If I found a subject or a person of interest, I would often be left unsatisfied; frustrated that I could not delve any deeper by simply picking up a related book in English on any of the shelves around me. They just weren’t there in that Japanese library. Like the encyclopedia articles themselves, my learning was seemingly abridged.

In truth, ultimately it was my own shortcomings I was up against. My initial Japanese proficiency was at such a relatively low standard, particularly in terms of my ability to read kanji (Japanese characters), that it was a painstakingly slow process to attempt to comprehend and digest the vast majority of reading on offer in the collection of Japanese books around me.

JAPANESE BOOKSTORES – MARUZEN NAGOYA

Ever sympathetic to helping me adjust to my new exchange student life in Japan and hearing my grumbles about this frustration, the Funabashi family – my wonderfully generous first Japanese host family from the Komaki Rotary Club – sprang into action.

They started accompanying me to the large Maruzen bookstore in the nearby city of Nagoya. Maruzen was a megastore filled with English language magazines and an impressive range of titles. It was there that I acquired better reference books, and discovered Takeo Doi’s insightful works (3) on Japanese psychology, as well as Ruth Benedict’s classic ‘The Chrysanthemum and the Sword’. (4)

In time I began to hold certain publishers in esteem, particularly Tuttle and Kodansha, because they were the companies I understood that were based in Japan and were dedicated to publishing books on Japan in English.

At this point, I only hope these short select background stories help contextualise why it was that back in Australia I was excited to find myself in libraries.
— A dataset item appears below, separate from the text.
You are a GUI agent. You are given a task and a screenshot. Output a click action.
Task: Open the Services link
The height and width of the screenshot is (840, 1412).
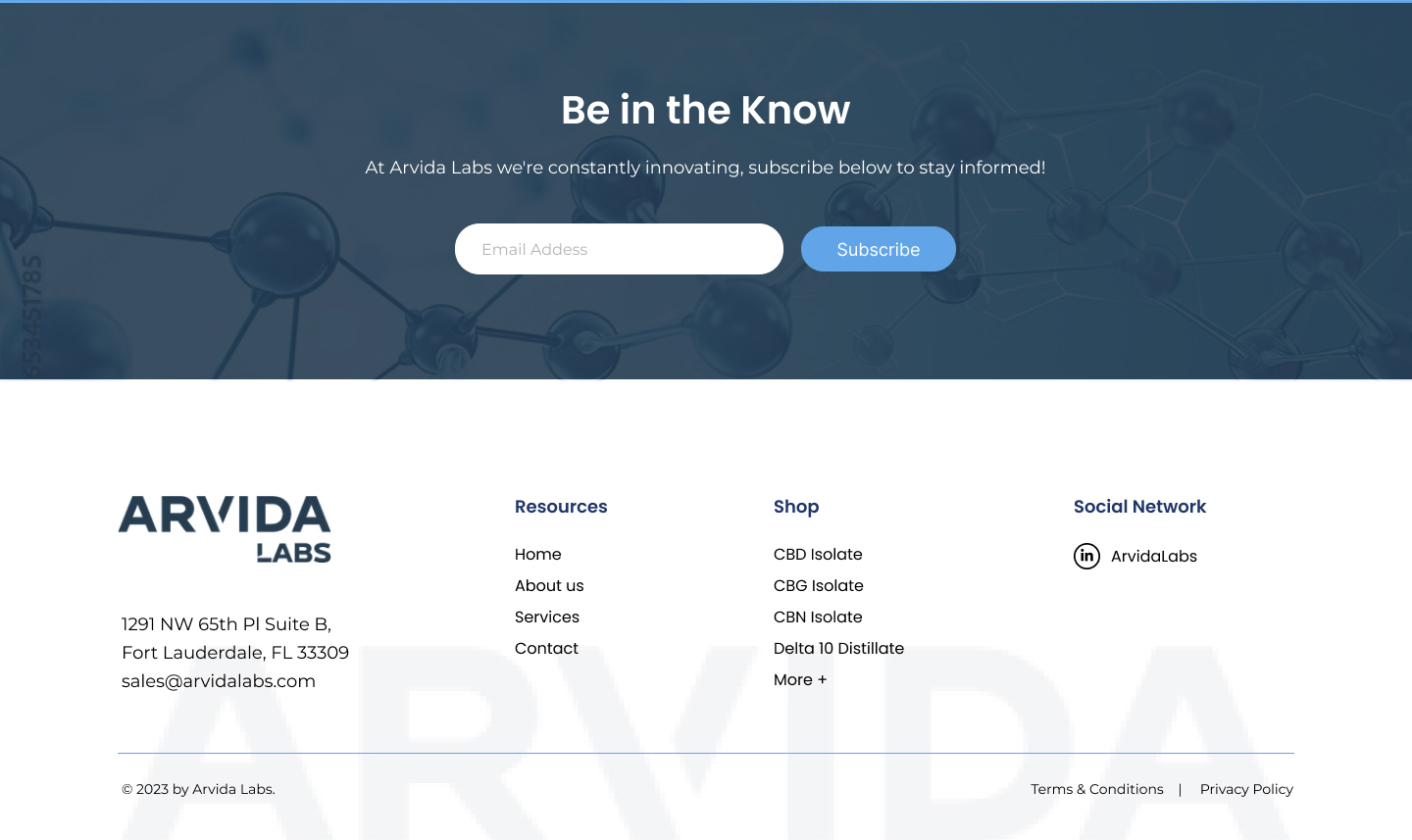(546, 617)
I could finally relate to them.

MY FIRST LANGUAGE ADVANTAGE

What was wonderfully obvious – but delightful nonetheless – about the university libraries was that unlike the Japanese library, the vast majority of books were in English. I felt empowered. Gone were the language limitations I faced in Japan. It was liberating.

And with this, I finally felt I could get on and pursue my reading interests from one book to the next. I could potentially make use of the full collection.

With this the allure of the libraries grew. For the first time, I felt I was competently navigating my way through a sea of knowledge.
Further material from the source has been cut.